Teachers are advised to hew closely to the Florida standards, which encourage students to arrive at their own conclusions on controversial issues. Teachers can offer facts, but are told to keep their opinions to themselves.
"You should never say who you are voting for," said Rebecca Kaskeski, manager of the Hillsborough district’s Office of Professional Standards. "You should not say whether you believe in God."
Kaskeski went as far as to say a teacher should not try to talk a student out of belief that climate change is a hoax, or that the Holocaust did not happen. They could be learning those views at home. "You cannot get into offshoot opinions," she said. "The potential to offend someone greatly is so strong."
Morley, of the ACLU, remembers taking great pains in her teaching years to present both sides of an issue. "I did debates, I did mock elections, I was all in," she said. "But I was always really, really careful."
By sticking to the state standards, a teacher can avoid problems even when dealing with a hot-button issue such as slavery, abortion or gun control.

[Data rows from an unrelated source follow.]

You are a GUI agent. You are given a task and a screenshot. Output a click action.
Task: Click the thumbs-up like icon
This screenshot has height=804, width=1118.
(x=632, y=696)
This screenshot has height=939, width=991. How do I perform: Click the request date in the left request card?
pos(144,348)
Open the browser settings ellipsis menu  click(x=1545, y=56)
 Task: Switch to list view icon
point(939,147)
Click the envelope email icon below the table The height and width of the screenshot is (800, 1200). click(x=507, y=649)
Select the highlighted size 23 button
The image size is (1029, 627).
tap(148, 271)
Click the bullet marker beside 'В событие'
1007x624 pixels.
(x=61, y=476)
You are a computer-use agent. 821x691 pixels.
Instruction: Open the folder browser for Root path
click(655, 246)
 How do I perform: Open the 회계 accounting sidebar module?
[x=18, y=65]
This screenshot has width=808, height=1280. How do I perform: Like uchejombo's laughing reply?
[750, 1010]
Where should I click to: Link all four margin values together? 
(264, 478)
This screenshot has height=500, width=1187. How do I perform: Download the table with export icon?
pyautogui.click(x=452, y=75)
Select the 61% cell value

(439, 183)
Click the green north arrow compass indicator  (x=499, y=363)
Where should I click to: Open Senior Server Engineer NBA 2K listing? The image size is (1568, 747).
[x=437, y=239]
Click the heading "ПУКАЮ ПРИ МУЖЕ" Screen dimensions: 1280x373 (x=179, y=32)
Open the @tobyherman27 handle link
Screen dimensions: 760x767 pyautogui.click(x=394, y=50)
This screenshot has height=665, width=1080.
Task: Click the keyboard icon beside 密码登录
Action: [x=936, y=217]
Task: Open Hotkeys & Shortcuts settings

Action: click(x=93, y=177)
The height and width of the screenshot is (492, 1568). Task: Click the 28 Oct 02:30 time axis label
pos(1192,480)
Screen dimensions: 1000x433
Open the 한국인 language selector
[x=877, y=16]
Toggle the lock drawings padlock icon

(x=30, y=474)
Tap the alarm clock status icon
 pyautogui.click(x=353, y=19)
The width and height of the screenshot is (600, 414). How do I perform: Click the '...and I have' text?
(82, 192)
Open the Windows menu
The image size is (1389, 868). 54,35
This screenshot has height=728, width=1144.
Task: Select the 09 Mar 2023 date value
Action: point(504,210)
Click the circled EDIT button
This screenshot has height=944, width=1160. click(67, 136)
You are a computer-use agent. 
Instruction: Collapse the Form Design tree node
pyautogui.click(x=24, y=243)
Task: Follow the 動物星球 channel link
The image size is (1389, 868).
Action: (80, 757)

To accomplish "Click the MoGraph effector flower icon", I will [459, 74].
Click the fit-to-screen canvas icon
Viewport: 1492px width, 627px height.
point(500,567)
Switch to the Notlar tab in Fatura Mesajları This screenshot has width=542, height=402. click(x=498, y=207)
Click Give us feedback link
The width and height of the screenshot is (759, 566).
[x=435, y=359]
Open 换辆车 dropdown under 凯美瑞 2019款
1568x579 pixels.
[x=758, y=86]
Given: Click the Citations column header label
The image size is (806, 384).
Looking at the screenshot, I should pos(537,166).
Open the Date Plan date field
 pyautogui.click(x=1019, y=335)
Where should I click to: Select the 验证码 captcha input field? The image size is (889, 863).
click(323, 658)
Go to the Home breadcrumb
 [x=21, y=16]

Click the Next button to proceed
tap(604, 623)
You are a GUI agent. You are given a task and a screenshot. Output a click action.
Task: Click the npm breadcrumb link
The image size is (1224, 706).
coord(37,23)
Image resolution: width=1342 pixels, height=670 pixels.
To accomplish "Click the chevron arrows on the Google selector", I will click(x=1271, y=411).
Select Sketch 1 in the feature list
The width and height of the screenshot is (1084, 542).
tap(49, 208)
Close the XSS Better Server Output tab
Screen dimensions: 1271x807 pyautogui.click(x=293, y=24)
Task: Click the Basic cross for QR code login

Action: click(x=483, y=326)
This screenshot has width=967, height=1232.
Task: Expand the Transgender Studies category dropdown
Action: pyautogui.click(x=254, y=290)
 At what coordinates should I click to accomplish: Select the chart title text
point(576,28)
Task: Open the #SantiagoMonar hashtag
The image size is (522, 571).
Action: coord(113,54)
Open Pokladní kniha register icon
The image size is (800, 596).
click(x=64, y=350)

"Without saying, ‘Here’s what I believe,’ you can say, ‘Here’s what some folks believe, here’s what other folks believe,’" Holt said.
"You feel like you’ve done your duty if, at the end of the day, they say, ‘This is what I believe and here’s why,’ even if it is diametrically opposed to what you believe. It’s not your job to dissuade them from a strongly held belief."
That’s not to say personal views never creep in. But complaints about teachers expressing them are rare. "I think teachers really get it," Kaskeski said. "And they are so busy, there’s not a lot of room for sidebars."
Sometimes, controversy can arise that has nothing to do with the class lesson.
Lora Jane Riedas, a math teacher at Hillsborough’s Riverview High School, ran afoul of the conservative Liberty Counsel in Orlando last year in a dispute about religious jewelry, posters that signaled her acceptance of LGBT students, and a student’s "Make America Great Again" hat.
Riedas, faculty advisor for the school’s Gay Straight Alliance, defended herself successfully against all the allegations. Rosaries, not crosses, were banned in accordance with the school dress code, the investigation found. So were hats of all kinds, not just those in support of Donald Trump, also by school policy.
"I teach the curriculum," Riedas said. "That’s what I do. I just teach. The mere fact that a student may know about who I am, if that upsets them, I can’t change that. But I still teach them."
Citrus school officials would not comment on the Volitich case on Monday.
Martin Powell, chief of staff and general counsel for the Florida Education Association, said Citrus will have to take a hard look at Volitich to see if any of her views espoused on the podcast transferred into the classroom.
"The line generally is whether or not it impairs the ability to do whatever the operation is," Powell said. "If anything you’re saying or doing in that capacity is directly impacting the ability of the school district to run in the manner they’re supposed to run … that’s really where the line is."
Even if the district can’t find proof that Volitich’s views affected classroom instruction, Powell said Citrus could have grounds to take action against her by claiming "loss of effectiveness." The State Board of Education could also investigate Volitich and take action regarding her teaching certificate.
Loss of effectiveness means the public has lost confidence in the teacher to do his or her job effectively, Powell said. Parents might not want that teacher teaching their children. Colleagues might feel uncomfortable working alongside her.
"They’re determining at what point the First Amendment right allows you to do something in the classroom," he said. "Does it cause disruption? Does it cause safety concerns? Does it disrupt the learning environment?"
But using that as grounds for punishment may get complicated. Powell says that term is tough to define and is highly contested.
"It is possible but it’s a difficult hurdle," he said. "Those things do have their process."